![display relevant image here](path/url/to/image)
- Banner/header image

# Title
- Relevant to Data and Business Context

## Overview
- BLUF (Bottom Line Up Front)
- One paragraph summary of findings and analysis
- Frame your 'story'

## Business Understanding
- Set the stage for analysis
- Why are these findings relevant/important?
- Introduce stakeholders
- Postulate about questions you want to ask/answer

## Data Understanding
- Present the source of data
- Describe the data available
- What is relevant to keep what is not
- Present any data cleaning that needs to happen
- Null values? Type mismatches? Duplicates?

In [9]:
# Imports
import os
os.environ['JAVA_HOME'] = '/Library/Java/JavaVirtualMachines/jdk-20.jdk/Contents/Home' 
import findspark
from pyspark.sql import SparkSession
from pyspark import SparkConf, SparkContext
from pyspark.sql.functions import col, isnan, when, count, desc,trim, regexp_replace, to_date


findspark.init()
conf = SparkConf().setAppName("Google PlayStore App Analysis").setMaster("local[*]")

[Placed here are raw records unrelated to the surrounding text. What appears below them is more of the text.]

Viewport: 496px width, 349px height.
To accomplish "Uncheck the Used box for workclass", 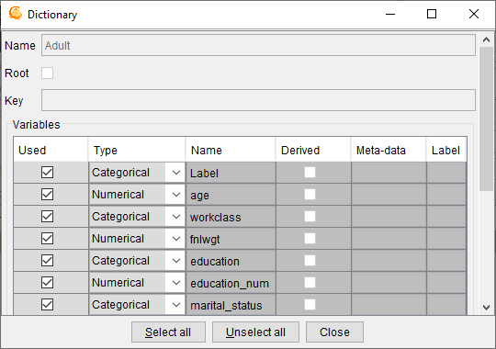I will [47, 217].
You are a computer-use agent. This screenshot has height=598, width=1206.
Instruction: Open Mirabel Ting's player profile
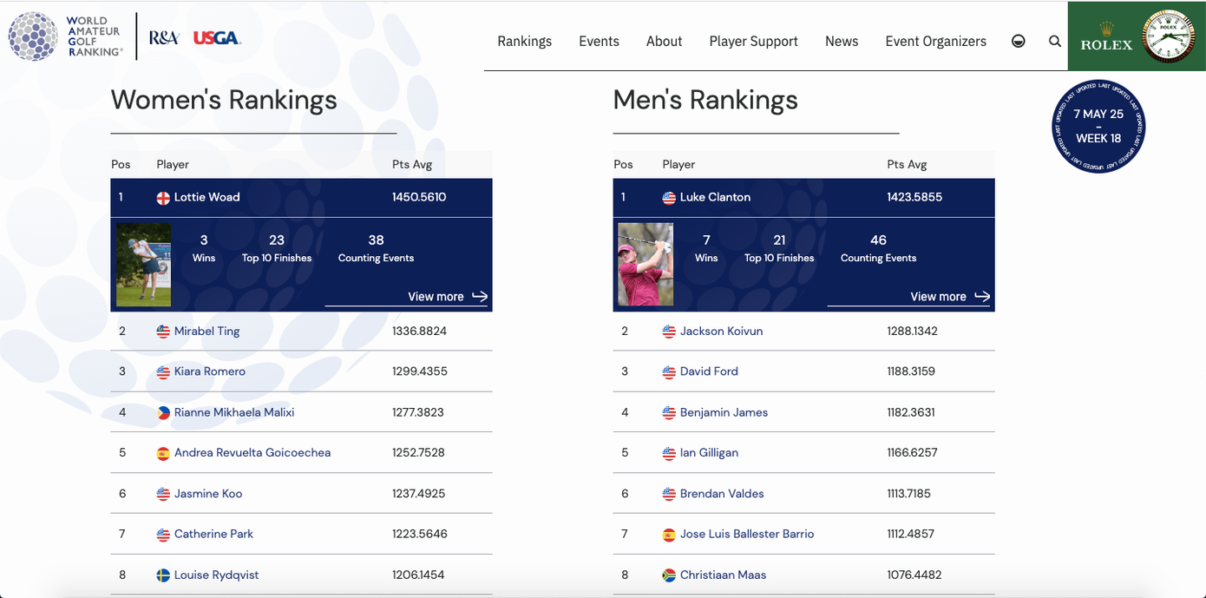tap(206, 332)
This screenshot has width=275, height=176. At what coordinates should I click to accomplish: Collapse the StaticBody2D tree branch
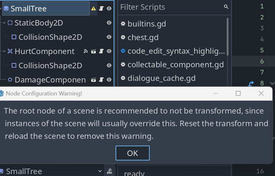[5, 23]
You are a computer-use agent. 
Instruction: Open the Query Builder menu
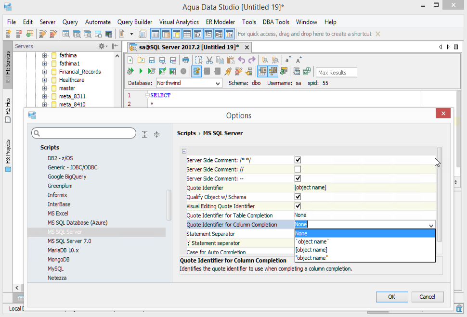[134, 22]
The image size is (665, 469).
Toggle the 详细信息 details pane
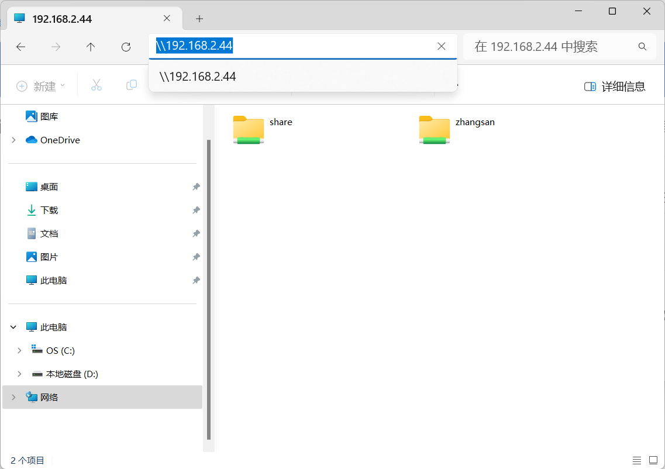615,87
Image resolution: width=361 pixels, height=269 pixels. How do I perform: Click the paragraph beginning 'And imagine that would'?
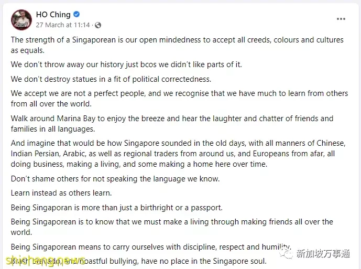[x=178, y=154]
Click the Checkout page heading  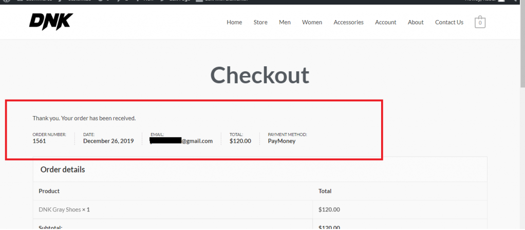point(260,75)
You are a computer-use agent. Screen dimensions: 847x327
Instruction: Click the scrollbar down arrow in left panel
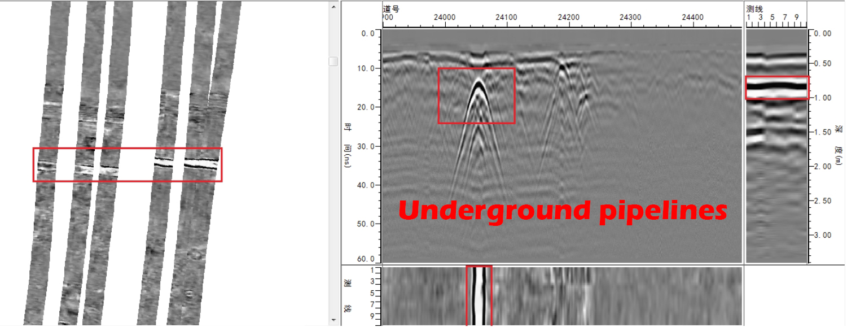(x=333, y=320)
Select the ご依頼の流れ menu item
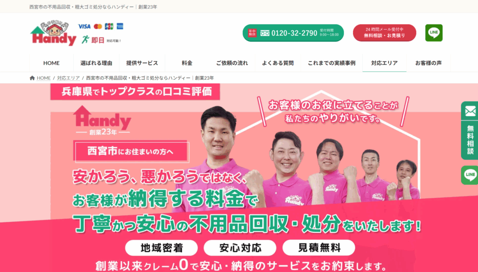 click(x=232, y=63)
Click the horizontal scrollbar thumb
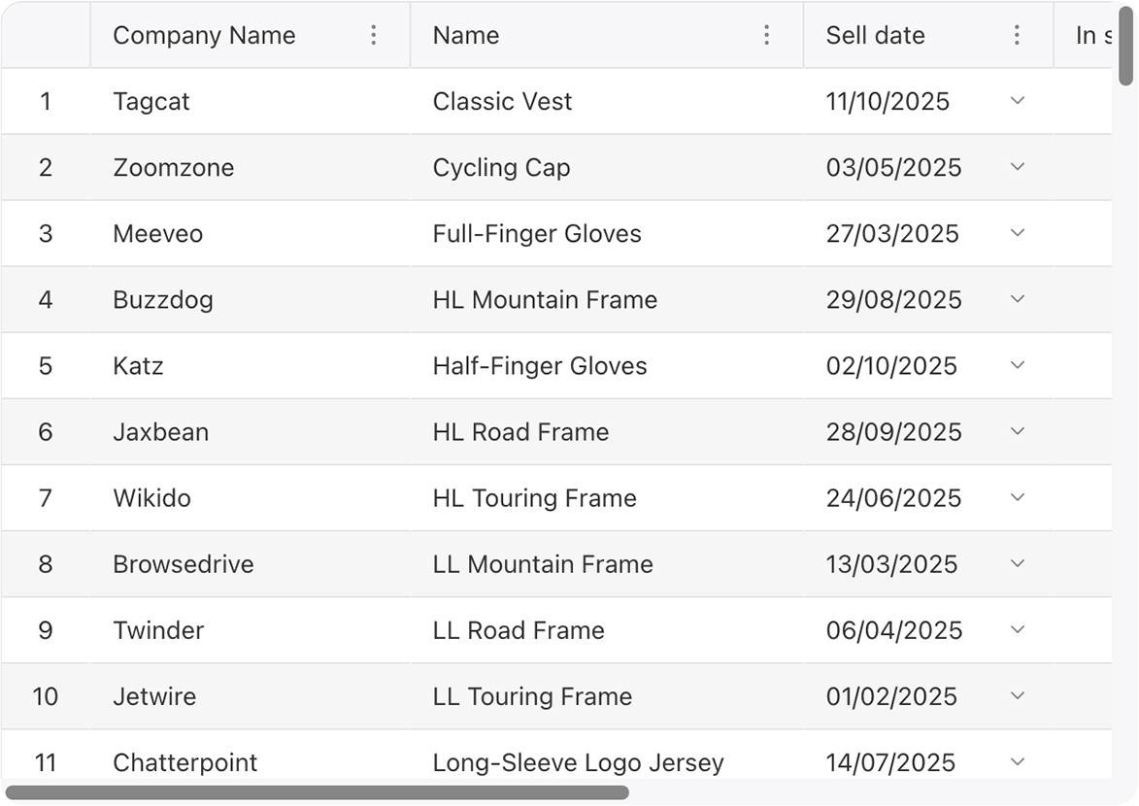 [x=317, y=792]
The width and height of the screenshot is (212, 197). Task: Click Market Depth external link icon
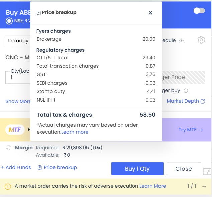pyautogui.click(x=203, y=101)
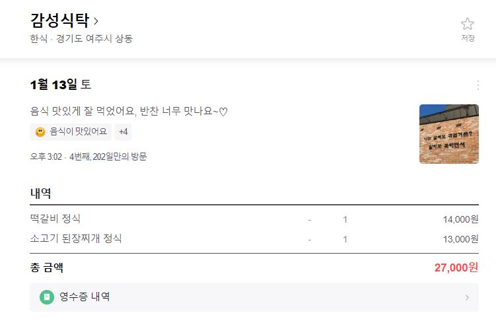The width and height of the screenshot is (496, 323).
Task: Click the 1월 13일 토 visit date
Action: pos(60,85)
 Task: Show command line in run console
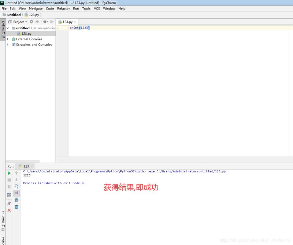[17, 193]
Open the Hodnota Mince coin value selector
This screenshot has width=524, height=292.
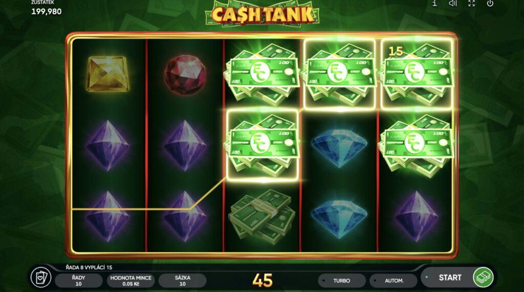coord(130,281)
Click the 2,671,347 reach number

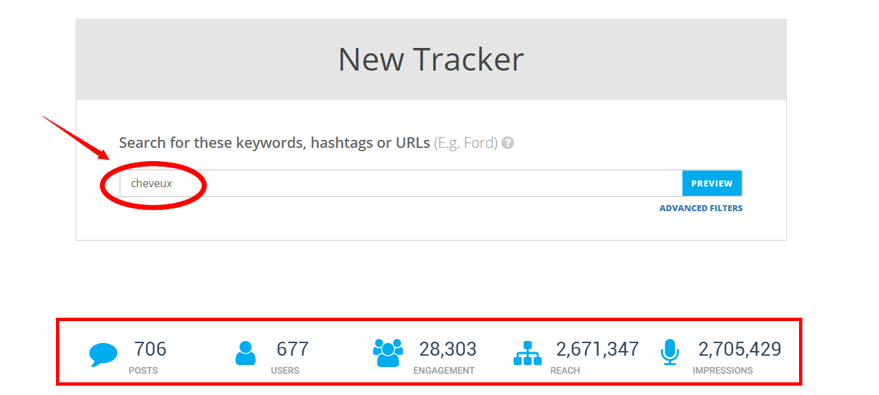coord(597,349)
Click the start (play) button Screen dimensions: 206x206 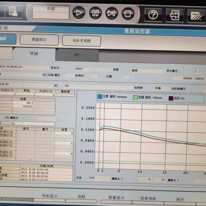[79, 13]
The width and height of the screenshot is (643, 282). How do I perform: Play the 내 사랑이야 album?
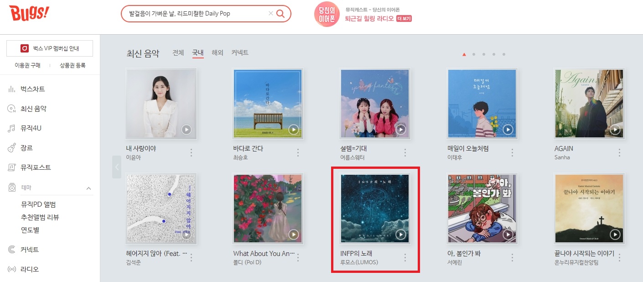click(186, 130)
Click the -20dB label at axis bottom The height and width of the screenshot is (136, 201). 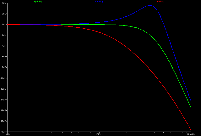pyautogui.click(x=4, y=132)
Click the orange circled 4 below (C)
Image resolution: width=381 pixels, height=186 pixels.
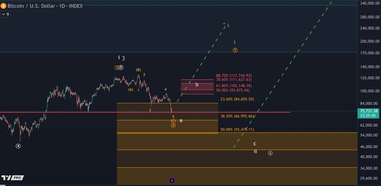173,126
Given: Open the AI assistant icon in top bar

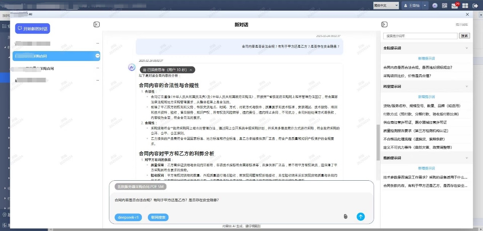Looking at the screenshot, I should point(435,6).
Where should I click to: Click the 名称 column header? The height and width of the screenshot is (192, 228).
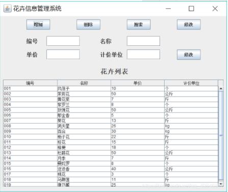click(84, 83)
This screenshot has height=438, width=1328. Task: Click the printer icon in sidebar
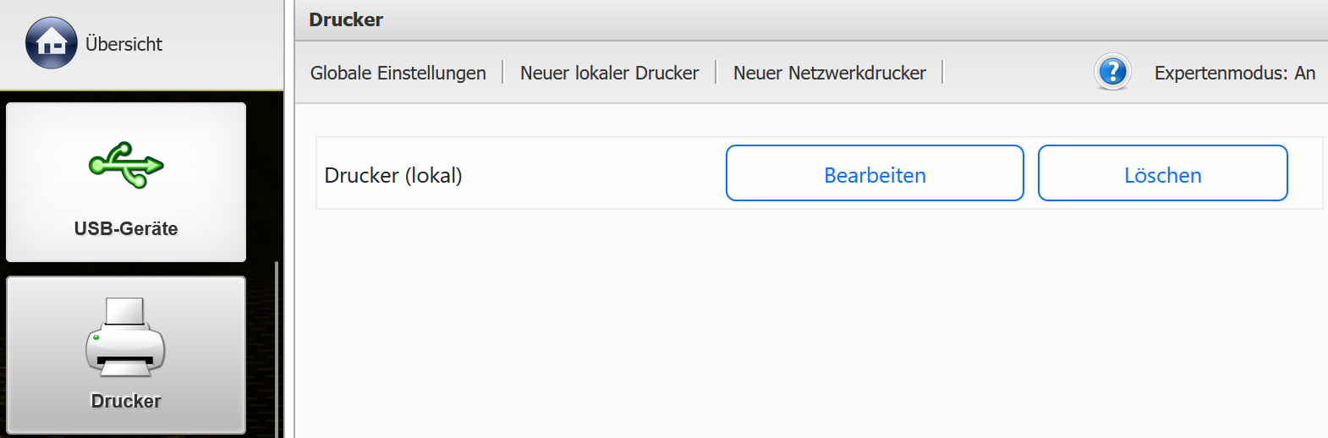click(125, 337)
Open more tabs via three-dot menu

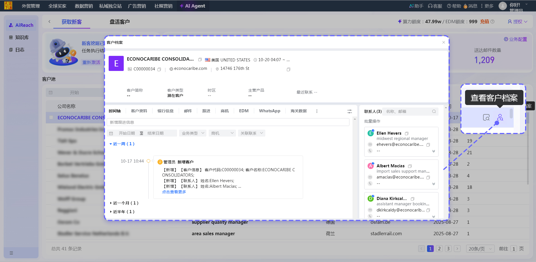(317, 111)
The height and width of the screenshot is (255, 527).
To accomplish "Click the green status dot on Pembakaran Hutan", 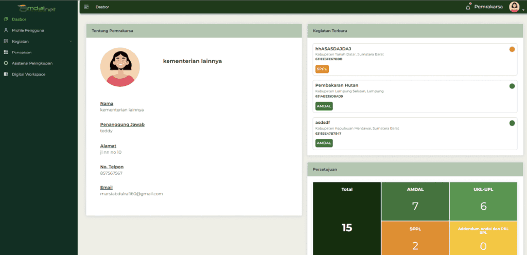I will (512, 86).
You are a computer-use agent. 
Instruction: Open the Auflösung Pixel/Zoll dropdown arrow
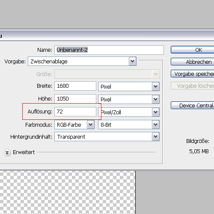coord(155,112)
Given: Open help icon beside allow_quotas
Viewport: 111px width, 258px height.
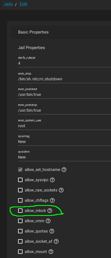Looking at the screenshot, I should 52,231.
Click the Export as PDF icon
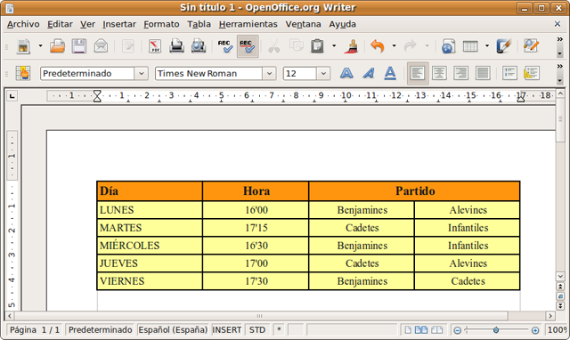This screenshot has width=570, height=340. [155, 46]
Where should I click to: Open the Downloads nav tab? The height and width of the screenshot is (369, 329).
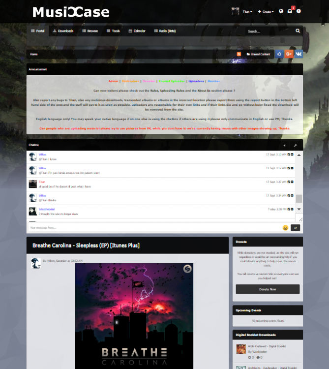coord(63,31)
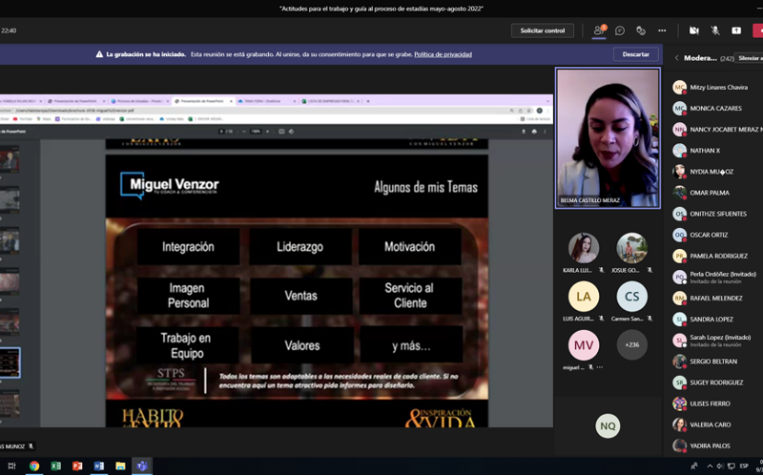Show the +236 additional participants
The width and height of the screenshot is (763, 476).
(631, 344)
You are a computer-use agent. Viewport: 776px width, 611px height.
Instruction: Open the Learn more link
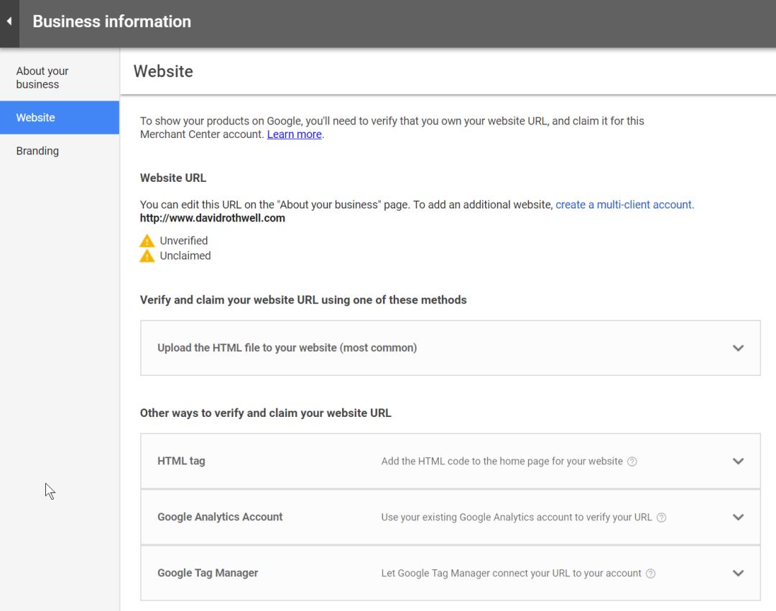(294, 134)

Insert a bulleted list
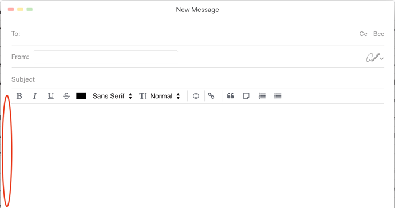pos(278,96)
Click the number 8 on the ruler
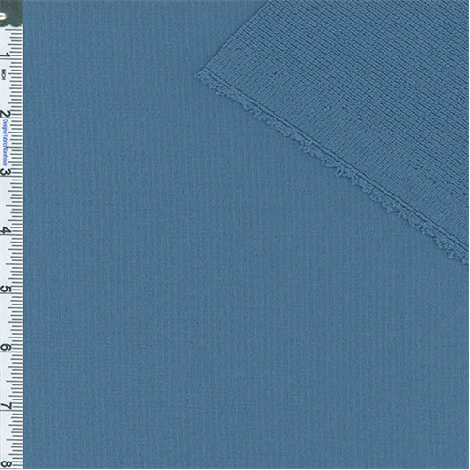 click(5, 463)
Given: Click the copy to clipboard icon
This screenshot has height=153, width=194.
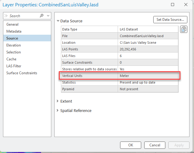Looking at the screenshot, I should coord(183,29).
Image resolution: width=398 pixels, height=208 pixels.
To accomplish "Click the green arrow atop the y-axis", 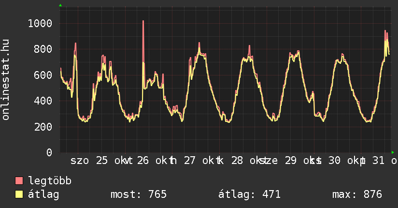I will coord(60,5).
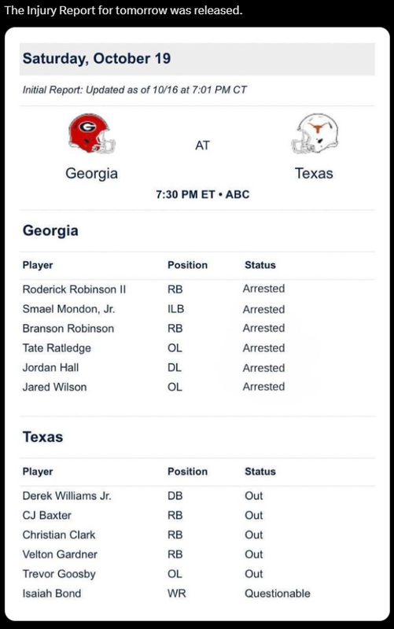Click the Injury Report post caption text
Viewport: 394px width, 629px height.
tap(123, 10)
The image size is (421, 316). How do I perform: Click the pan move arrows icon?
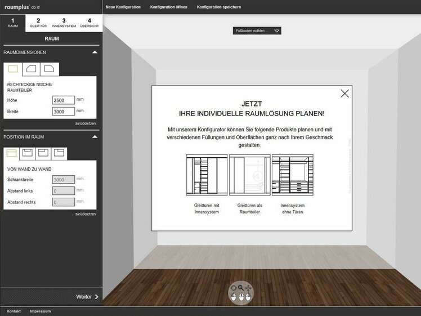pyautogui.click(x=248, y=288)
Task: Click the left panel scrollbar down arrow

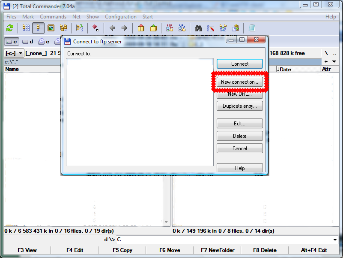Action: click(167, 222)
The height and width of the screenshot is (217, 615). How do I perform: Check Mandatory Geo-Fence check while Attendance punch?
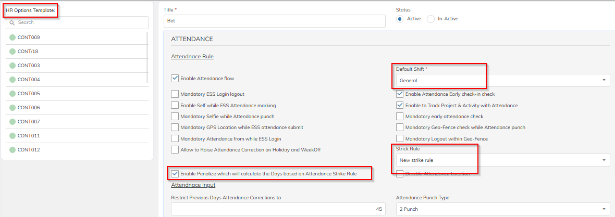[400, 127]
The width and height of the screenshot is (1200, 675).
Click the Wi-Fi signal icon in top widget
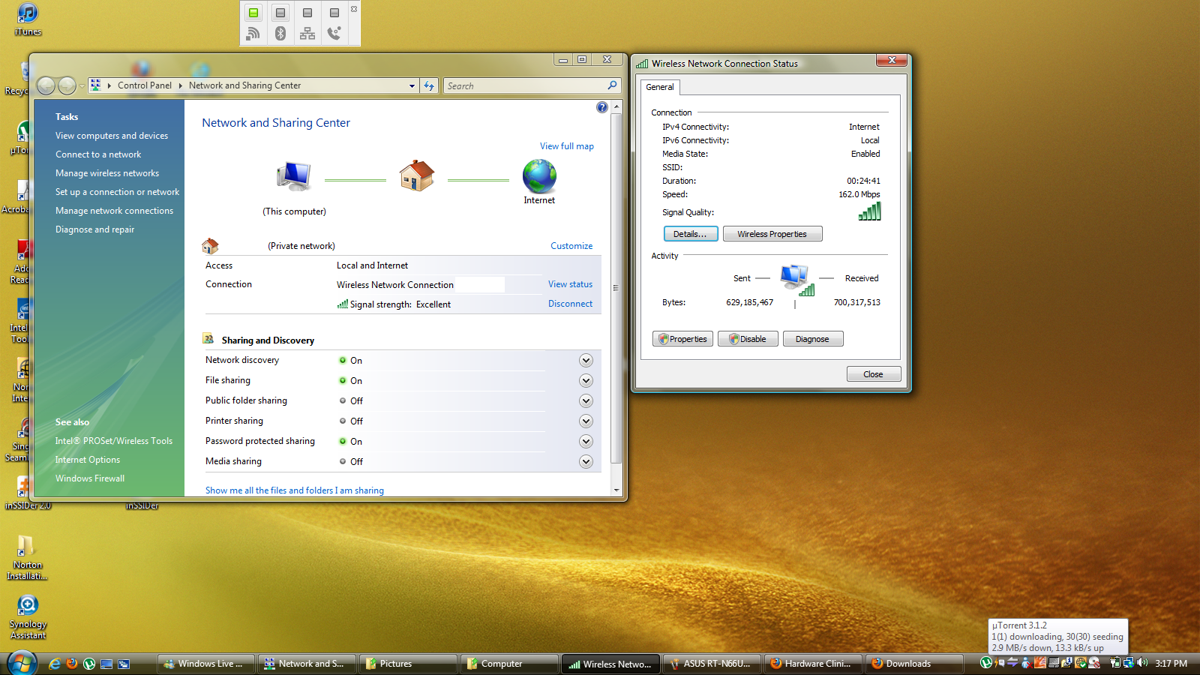pyautogui.click(x=254, y=33)
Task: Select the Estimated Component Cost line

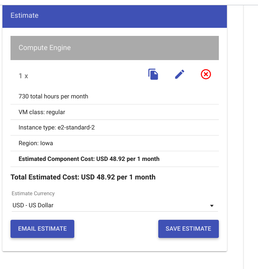Action: click(89, 159)
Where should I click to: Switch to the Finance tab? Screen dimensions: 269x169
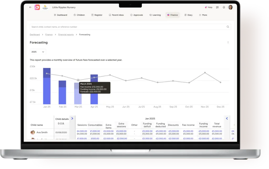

sc = SparkContext(conf=conf)
spark = SparkSession.builder.config(conf=conf).getOrCreate()
file_path = "google play store apps dataset.csv"

df = spark.read.csv(file_path, header=True, inferSchema=True)
df.createOrReplaceTempView("sales_data")


In [10]:
# --- Statistical Analysis ---

# Descriptive statistics for numeric columns
df.describe().show()

# Value distribution for Ratings
spark.sql("""
SELECT Rating, COUNT(*) as num_apps
FROM sales_data
WHERE Rating IS NOT NULL
GROUP BY Rating
ORDER BY Rating
""").show()

# Distribution of app types (Free vs Paid)
spark.sql("""
SELECT Type, COUNT(*) as count
FROM sales_data
GROUP BY Type
""").show()

# Top-rated apps
spark.sql("""
SELECT App, Rating, Reviews
FROM sales_data
WHERE Rating IS NOT NULL
ORDER BY Rating DESC, Reviews DESC
LIMIT 10
""").show()

# Average price of paid apps
spark.sql("""
SELECT AVG(CAST(REPLACE(Price, '$', '') AS DOUBLE)) as avg_price
FROM sales_data
WHERE Type = 'Paid'
""").show()

# App count by category
spark.sql("""
SELECT Category, COUNT(*) as num_apps
FROM sales_data
GROUP BY Category
ORDER BY num_apps DESC
""").show()

# App count by content rating
spark.sql("""
SELECT `Content Rating`, COUNT(*) as count
FROM sales_data
GROUP BY `Content Rating`
ORDER BY count DESC
""").show()


# --- Data Quality Assessment ---

from pyspark.sql.functions import col, isnan, when, count

# Null values per column
df.select([count(when(col(c).isNull() | isnan(c), c)).alias(c) for c in df.columns]).show()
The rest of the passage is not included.